Vale de Cambra (/pt/; Cambra) is a city and a municipality in Portugal. The population in 2011 was 22,864, in an area of 147.33 km2. It had 21,440 electors in 2006. The city itself has about 4,100 inhabitants and is located in the Vila Chã, Codal e Vila Cova de Perrinho parish.

The municipality is located in the District of Aveiro, in Norte region and Entre Douro & Vouga subregion. It is now one of the municipalities of the Greater Metropolitan Area of Porto.

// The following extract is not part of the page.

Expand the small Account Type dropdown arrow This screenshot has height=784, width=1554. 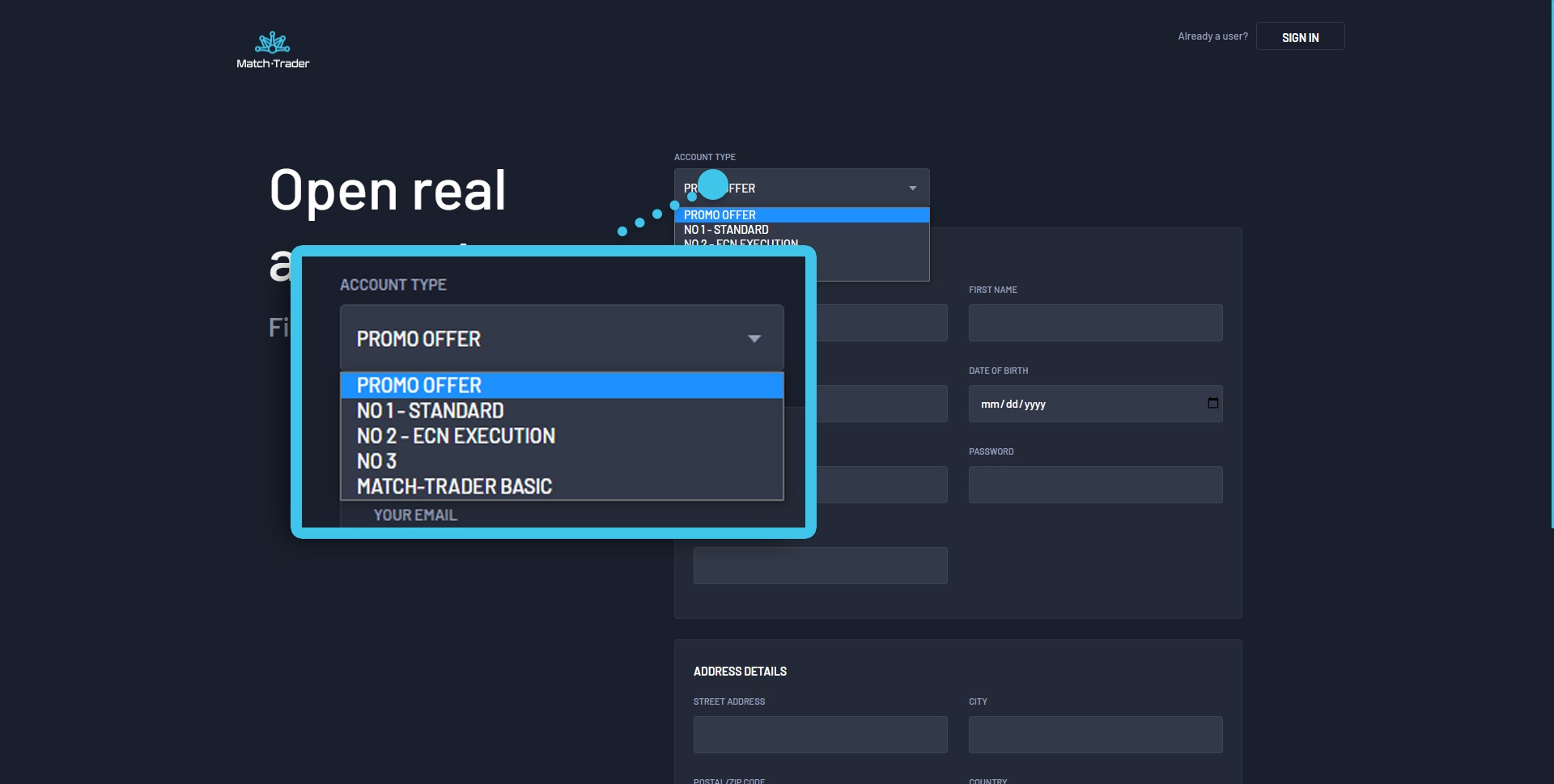912,189
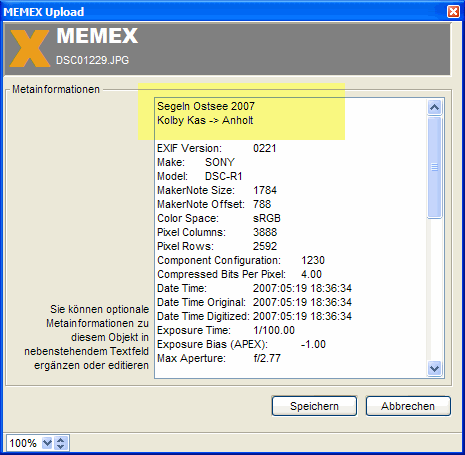Click the Abbrechen button
Viewport: 465px width, 455px height.
click(x=408, y=406)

The present Mayor is André Agostinho Martins da Silva, elected by the CDS – People's Party. The municipal holiday is June 13.

==Climate==

Climate data for Vale de Cambra, 1991-2020, altitude: 306 m (1,004 ft)
| Month | Jan | Feb | Mar | Apr | May | Jun | Jul | Aug | Sep | Oct | Nov | Dec | Year |
| Record high °C (°F) | 20.5 (68.9) | 23.9 (75.0) | 28.5 (83.3) | 30.1 (86.2) | 32.8 (91.0) | 36.1 (97.0) | 39.5 (103.1) | 38.6 (101.5) | 34.1 (93.4) | 30.9 (87.6) | 24.5 (76.1) | 21.4 (70.5) | 39.5 (103.1) |
| Daily mean °C (°F) | 8.9 (48.0) | 9.8 (49.6) | 11.8 (53.2) | 13.1 (55.6) | 15.6 (60.1) | 18.4 (65.1) | 20.4 (68.7) | 20.7 (69.3) | 18.9 (66.0) | 15.9 (60.6) | 12.0 (53.6) | 9.7 (49.5) | 14.6 (58.3) |
| Average precipitation mm (inches) | 196.2 (7.72) | 122.0 (4.80) | 137.3 (5.41) | 143.6 (5.65) | 113.4 (4.46) | 48.7 (1.92) | 21.9 (0.86) | 35.0 (1.38) | 78.4 (3.09) | 187.6 (7.39) | 204.7 (8.06) | 216.5 (8.52) | 1,505.3 (59.26) |
Source: Portuguese Environment Agency

==Parishes==
Administratively, the municipality is divided into 7 civil parishes (freguesias):
- Arões
- Cepelos
- Junqueira
- Macieira de Cambra
- Roge
- São Pedro de Castelões
- Vila Chã

==Environment==
The mountains of Freita and Arada: Serra da Freita & Serra da Arada

These mountains are a part to the European Nature 2000

Arouca Geopark

==Notable people==
- Rui Filipe (1968–1994), Portuguese footballer with 222 club caps and 6 for Portugal
- João Paulo Fernandes (born 1984), Portuguese boccia player and Paralympic champion.

==See also==
- Hóquei Académico de Cambra, a rink hockey club.